START Data shown

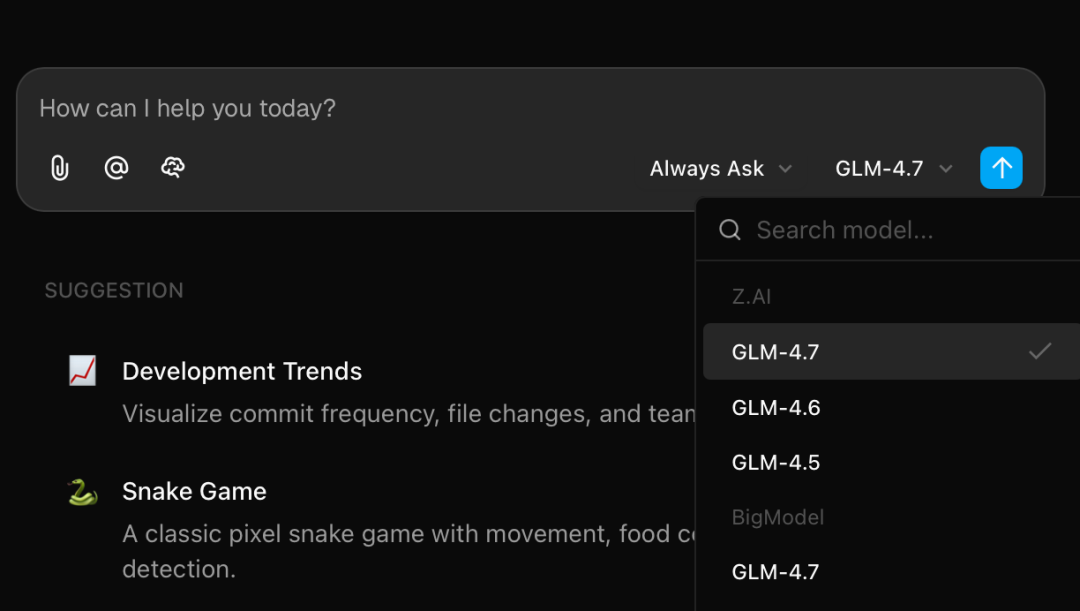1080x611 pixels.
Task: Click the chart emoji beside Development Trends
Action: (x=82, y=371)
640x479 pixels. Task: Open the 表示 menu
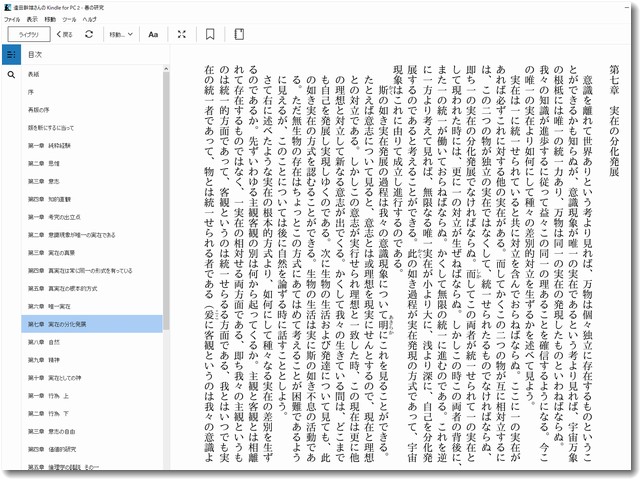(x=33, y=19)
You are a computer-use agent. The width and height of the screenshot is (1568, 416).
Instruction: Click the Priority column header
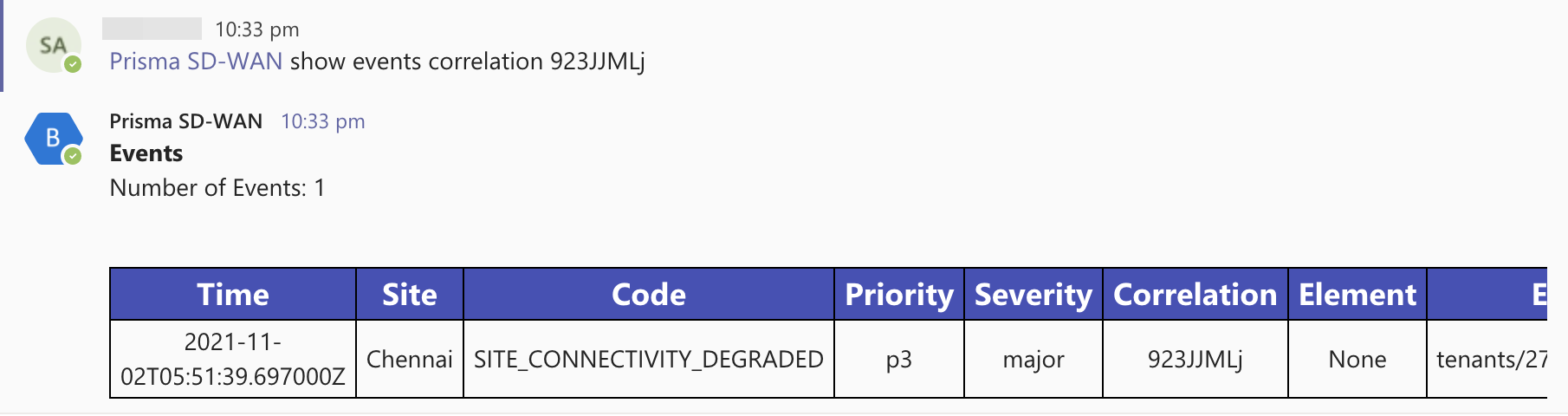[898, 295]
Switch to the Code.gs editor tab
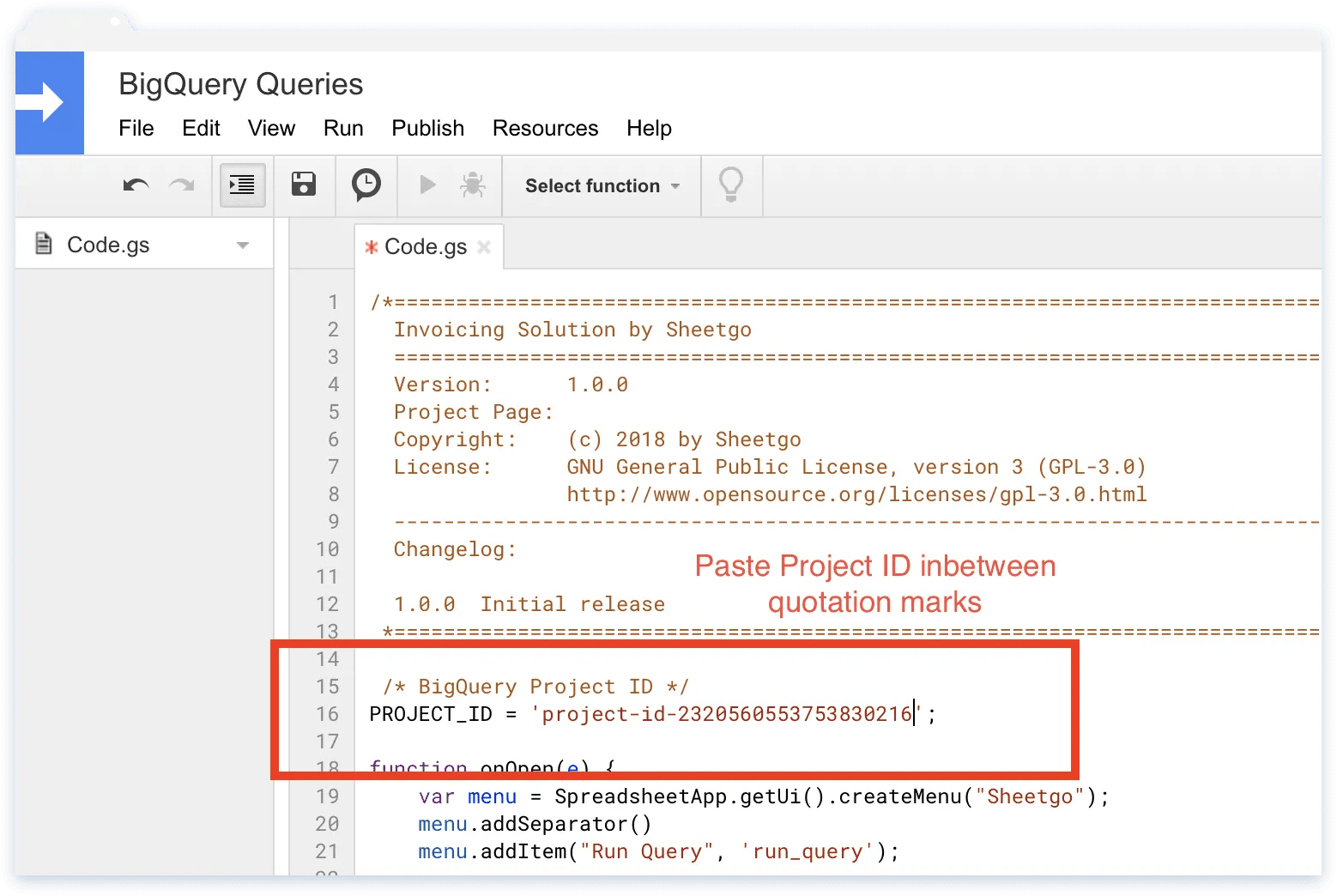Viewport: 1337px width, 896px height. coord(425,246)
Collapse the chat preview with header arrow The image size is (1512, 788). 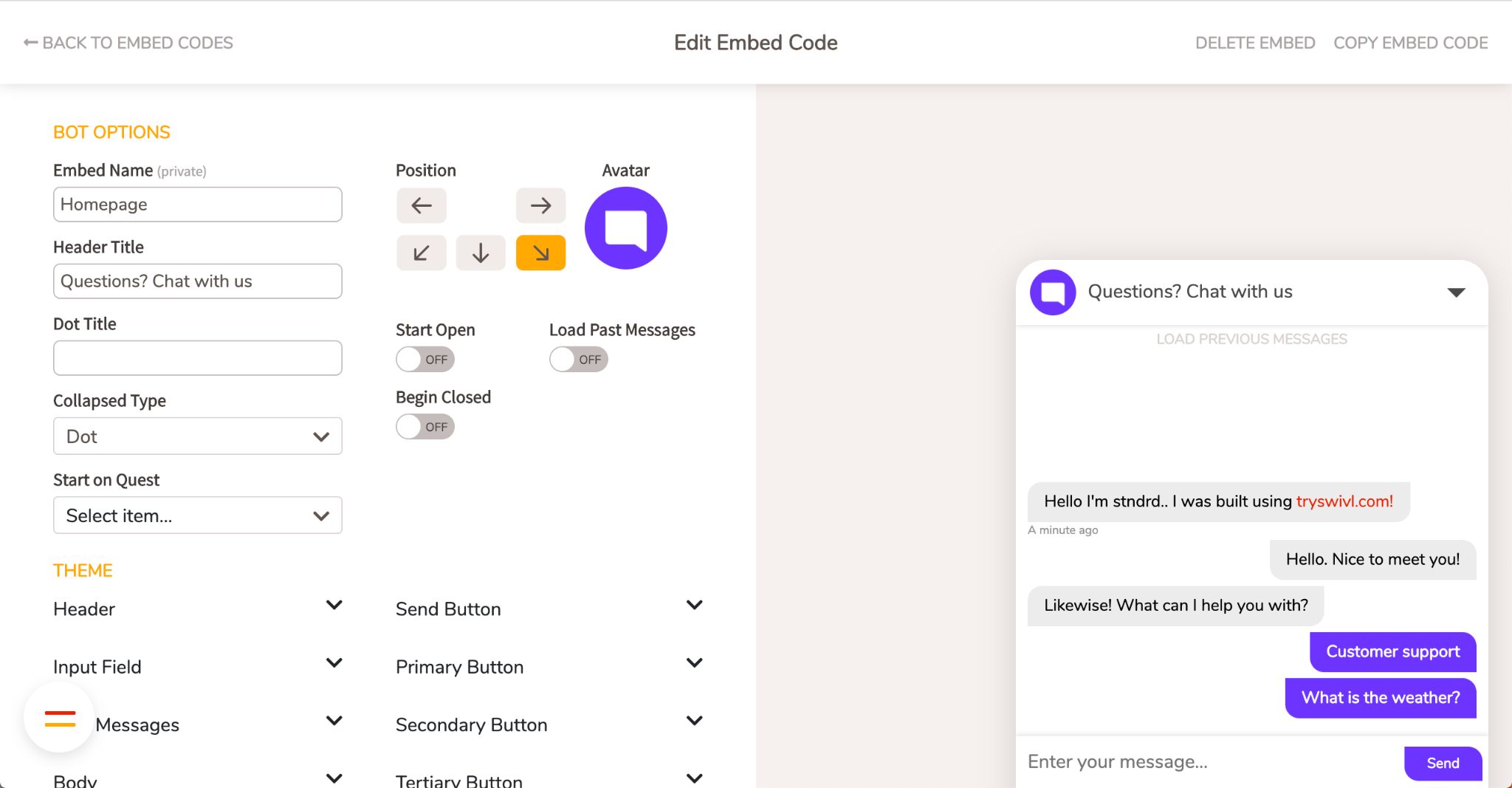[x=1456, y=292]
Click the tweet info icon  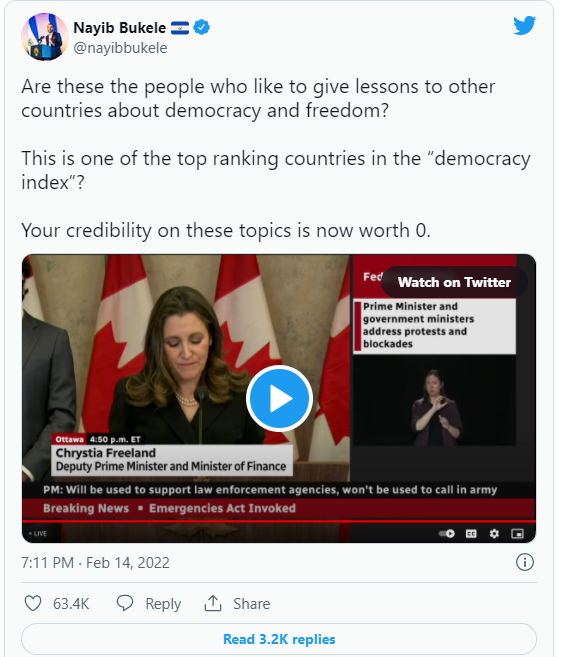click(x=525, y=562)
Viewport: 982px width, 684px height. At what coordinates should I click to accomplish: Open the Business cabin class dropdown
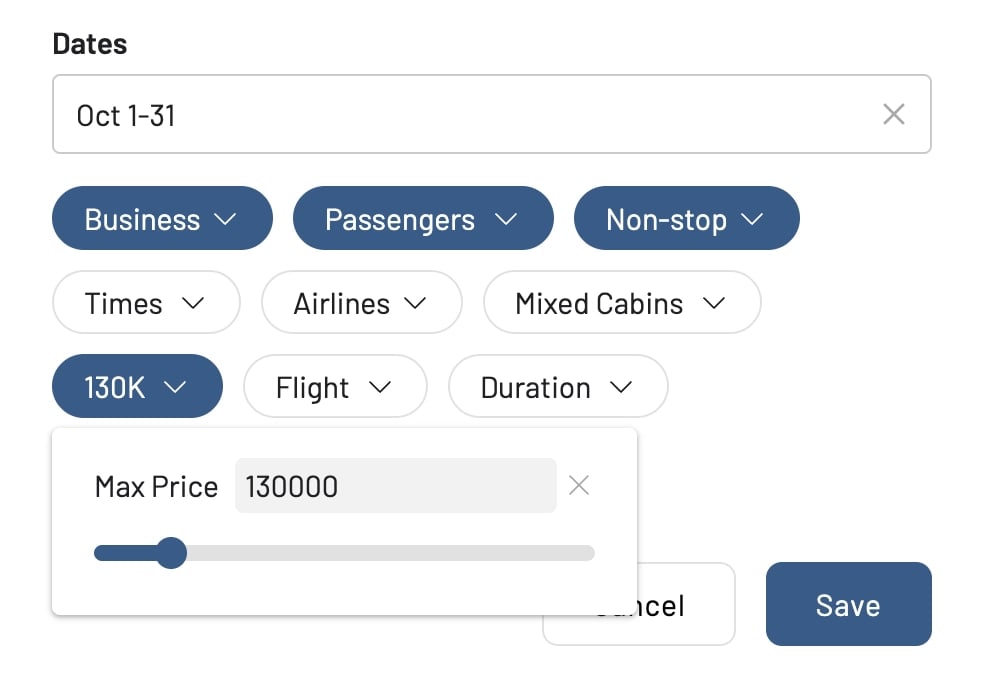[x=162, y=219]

END Data shown

● **Activity**
Transcribe exactly the lines running from the line with "Viewport: 982px width, 684px" to the last line of the entries. Pictures stay out of the copy.

● **Task response**
Viewport: 982px width, 684px height. At what coordinates should I click to accomplish: Open the Business cabin class dropdown
[x=162, y=219]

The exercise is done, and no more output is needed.